[Interface element data]
++++++++++
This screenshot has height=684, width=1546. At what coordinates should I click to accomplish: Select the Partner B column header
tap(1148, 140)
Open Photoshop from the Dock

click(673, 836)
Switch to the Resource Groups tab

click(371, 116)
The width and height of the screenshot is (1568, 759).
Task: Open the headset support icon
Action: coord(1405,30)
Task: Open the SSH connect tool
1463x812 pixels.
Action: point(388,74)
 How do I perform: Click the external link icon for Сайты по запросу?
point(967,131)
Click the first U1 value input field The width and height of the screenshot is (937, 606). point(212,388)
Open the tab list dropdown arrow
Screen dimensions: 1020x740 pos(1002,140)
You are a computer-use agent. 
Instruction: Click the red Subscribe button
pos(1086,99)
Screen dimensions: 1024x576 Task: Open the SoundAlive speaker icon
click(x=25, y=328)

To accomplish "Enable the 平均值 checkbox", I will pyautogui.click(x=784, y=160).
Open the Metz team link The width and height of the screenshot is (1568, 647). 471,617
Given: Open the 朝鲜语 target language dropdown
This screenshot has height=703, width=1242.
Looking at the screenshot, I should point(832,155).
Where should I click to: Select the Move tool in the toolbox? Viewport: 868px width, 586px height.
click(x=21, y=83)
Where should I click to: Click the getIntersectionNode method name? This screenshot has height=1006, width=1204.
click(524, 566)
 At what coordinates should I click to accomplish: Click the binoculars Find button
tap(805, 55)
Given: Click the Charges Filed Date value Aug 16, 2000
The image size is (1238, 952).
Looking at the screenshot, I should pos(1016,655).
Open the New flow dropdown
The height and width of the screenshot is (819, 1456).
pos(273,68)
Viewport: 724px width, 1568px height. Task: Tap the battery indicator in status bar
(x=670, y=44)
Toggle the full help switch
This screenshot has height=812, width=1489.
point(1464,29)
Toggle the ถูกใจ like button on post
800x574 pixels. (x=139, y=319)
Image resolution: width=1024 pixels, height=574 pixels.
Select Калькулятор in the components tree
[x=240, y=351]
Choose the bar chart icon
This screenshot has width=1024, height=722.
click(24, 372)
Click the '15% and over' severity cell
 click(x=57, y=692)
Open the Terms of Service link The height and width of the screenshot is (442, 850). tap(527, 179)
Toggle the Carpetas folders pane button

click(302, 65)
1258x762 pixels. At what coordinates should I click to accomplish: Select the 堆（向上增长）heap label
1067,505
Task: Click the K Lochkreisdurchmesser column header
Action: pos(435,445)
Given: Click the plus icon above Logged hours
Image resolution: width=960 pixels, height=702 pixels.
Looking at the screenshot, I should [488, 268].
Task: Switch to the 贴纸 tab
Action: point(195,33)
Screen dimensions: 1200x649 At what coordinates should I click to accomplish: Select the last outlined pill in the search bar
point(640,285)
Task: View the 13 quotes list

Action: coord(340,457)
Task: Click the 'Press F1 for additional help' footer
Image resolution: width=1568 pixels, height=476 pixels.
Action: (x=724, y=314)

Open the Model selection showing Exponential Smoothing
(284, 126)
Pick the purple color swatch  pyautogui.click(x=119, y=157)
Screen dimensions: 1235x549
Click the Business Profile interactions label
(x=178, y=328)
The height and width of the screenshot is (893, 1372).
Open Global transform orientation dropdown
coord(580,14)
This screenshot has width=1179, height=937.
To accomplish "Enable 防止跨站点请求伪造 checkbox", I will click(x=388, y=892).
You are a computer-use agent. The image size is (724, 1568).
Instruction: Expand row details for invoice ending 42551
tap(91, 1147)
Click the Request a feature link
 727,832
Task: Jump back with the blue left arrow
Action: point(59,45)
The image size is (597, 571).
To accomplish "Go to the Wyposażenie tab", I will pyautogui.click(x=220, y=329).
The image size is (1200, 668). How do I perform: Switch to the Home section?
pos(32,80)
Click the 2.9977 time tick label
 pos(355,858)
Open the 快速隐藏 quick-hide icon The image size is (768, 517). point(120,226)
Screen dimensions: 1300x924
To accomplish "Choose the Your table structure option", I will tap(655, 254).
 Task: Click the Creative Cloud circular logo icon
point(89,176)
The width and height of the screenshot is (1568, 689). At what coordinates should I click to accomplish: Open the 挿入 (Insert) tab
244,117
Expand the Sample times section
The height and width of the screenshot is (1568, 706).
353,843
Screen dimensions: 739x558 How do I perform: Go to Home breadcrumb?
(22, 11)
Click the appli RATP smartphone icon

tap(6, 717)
++++++++++
Can you rewrite every line of the data above as a numbered list, dropping the blank lines?

TASK OUTPUT:
1. This screenshot has height=684, width=1546. At what coordinates should I click to accomplish: Select the Partner B column header
2. tap(1148, 140)
3. Open Photoshop from the Dock
4. click(673, 836)
5. Switch to the Resource Groups tab
6. click(371, 116)
7. The width and height of the screenshot is (1568, 759).
8. Task: Open the headset support icon
9. Action: coord(1405,30)
10. Task: Open the SSH connect tool
11. 1463x812 pixels.
12. Action: point(388,74)
13.  How do I perform: Click the external link icon for Сайты по запросу?
14. point(967,131)
15. Click the first U1 value input field The width and height of the screenshot is (937, 606). point(212,388)
16. Open the tab list dropdown arrow
17. Screen dimensions: 1020x740 pos(1002,140)
18. You are a computer-use agent. 
19. Instruction: Click the red Subscribe button
20. pos(1086,99)
21. Screen dimensions: 1024x576 Task: Open the SoundAlive speaker icon
22. click(x=25, y=328)
23. To accomplish "Enable the 平均值 checkbox", I will pyautogui.click(x=784, y=160).
24. Open the Metz team link The width and height of the screenshot is (1568, 647). 471,617
25. Given: Open the 朝鲜语 target language dropdown
26. This screenshot has height=703, width=1242.
27. Looking at the screenshot, I should point(832,155).
28. Where should I click to: Select the Move tool in the toolbox? Viewport: 868px width, 586px height.
29. click(x=21, y=83)
30. Where should I click to: Click the getIntersectionNode method name? This screenshot has height=1006, width=1204.
31. click(524, 566)
32.  At what coordinates should I click to accomplish: Click the binoculars Find button
33. tap(805, 55)
34. Given: Click the Charges Filed Date value Aug 16, 2000
35. The image size is (1238, 952).
36. Looking at the screenshot, I should pos(1016,655).
37. Open the New flow dropdown
38. The height and width of the screenshot is (819, 1456).
39. pos(273,68)
40. Viewport: 724px width, 1568px height. Task: Tap the battery indicator in status bar
41. (x=670, y=44)
42. Toggle the full help switch
43. This screenshot has height=812, width=1489.
44. point(1464,29)
45. Toggle the ถูกใจ like button on post
46. 800x574 pixels. (x=139, y=319)
47. Image resolution: width=1024 pixels, height=574 pixels.
48. Select Калькулятор in the components tree
49. [x=240, y=351]
50. Choose the bar chart icon
51. This screenshot has width=1024, height=722.
52. click(24, 372)
53. Click the '15% and over' severity cell
54.  click(x=57, y=692)
55. Open the Terms of Service link The height and width of the screenshot is (442, 850). tap(527, 179)
56. Toggle the Carpetas folders pane button
57. click(302, 65)
58. 1258x762 pixels. At what coordinates should I click to accomplish: Select the 堆（向上增长）heap label
59. 1067,505
60. Task: Click the K Lochkreisdurchmesser column header
61. Action: pos(435,445)
62. Given: Click the plus icon above Logged hours
63. Image resolution: width=960 pixels, height=702 pixels.
64. Looking at the screenshot, I should [488, 268].
65. Task: Switch to the 贴纸 tab
66. Action: point(195,33)
67. Screen dimensions: 1200x649 At what coordinates should I click to accomplish: Select the last outlined pill in the search bar
68. point(640,285)
69. Task: View the 13 quotes list
70. Action: coord(340,457)
71. Task: Click the 'Press F1 for additional help' footer
72. Image resolution: width=1568 pixels, height=476 pixels.
73. Action: (x=724, y=314)
74. Open the Model selection showing Exponential Smoothing
75. (284, 126)
76. Pick the purple color swatch  pyautogui.click(x=119, y=157)
77. Screen dimensions: 1235x549
78. Click the Business Profile interactions label
79. (x=178, y=328)
80. The height and width of the screenshot is (893, 1372).
81. Open Global transform orientation dropdown
82. coord(580,14)
83. This screenshot has width=1179, height=937.
84. To accomplish "Enable 防止跨站点请求伪造 checkbox", I will click(x=388, y=892).
85. You are a computer-use agent. The image size is (724, 1568).
86. Instruction: Expand row details for invoice ending 42551
87. tap(91, 1147)
88. Click the Request a feature link
89.  727,832
90. Task: Jump back with the blue left arrow
91. Action: point(59,45)
92. The image size is (597, 571).
93. To accomplish "Go to the Wyposażenie tab", I will pyautogui.click(x=220, y=329).
94. The image size is (1200, 668). How do I perform: Switch to the Home section?
95. pos(32,80)
96. Click the 2.9977 time tick label
97.  pos(355,858)
98. Open the 快速隐藏 quick-hide icon The image size is (768, 517). point(120,226)
99. Screen dimensions: 1300x924
100. To accomplish "Choose the Your table structure option", I will tap(655, 254).
101.  Task: Click the Creative Cloud circular logo icon
102. point(89,176)
103. The width and height of the screenshot is (1568, 689). At what coordinates should I click to accomplish: Open the 挿入 (Insert) tab
104. 244,117
105. Expand the Sample times section
106. The height and width of the screenshot is (1568, 706).
107. 353,843
108. Screen dimensions: 739x558 How do I perform: Go to Home breadcrumb?
109. (22, 11)
110. Click the appli RATP smartphone icon
111. tap(6, 717)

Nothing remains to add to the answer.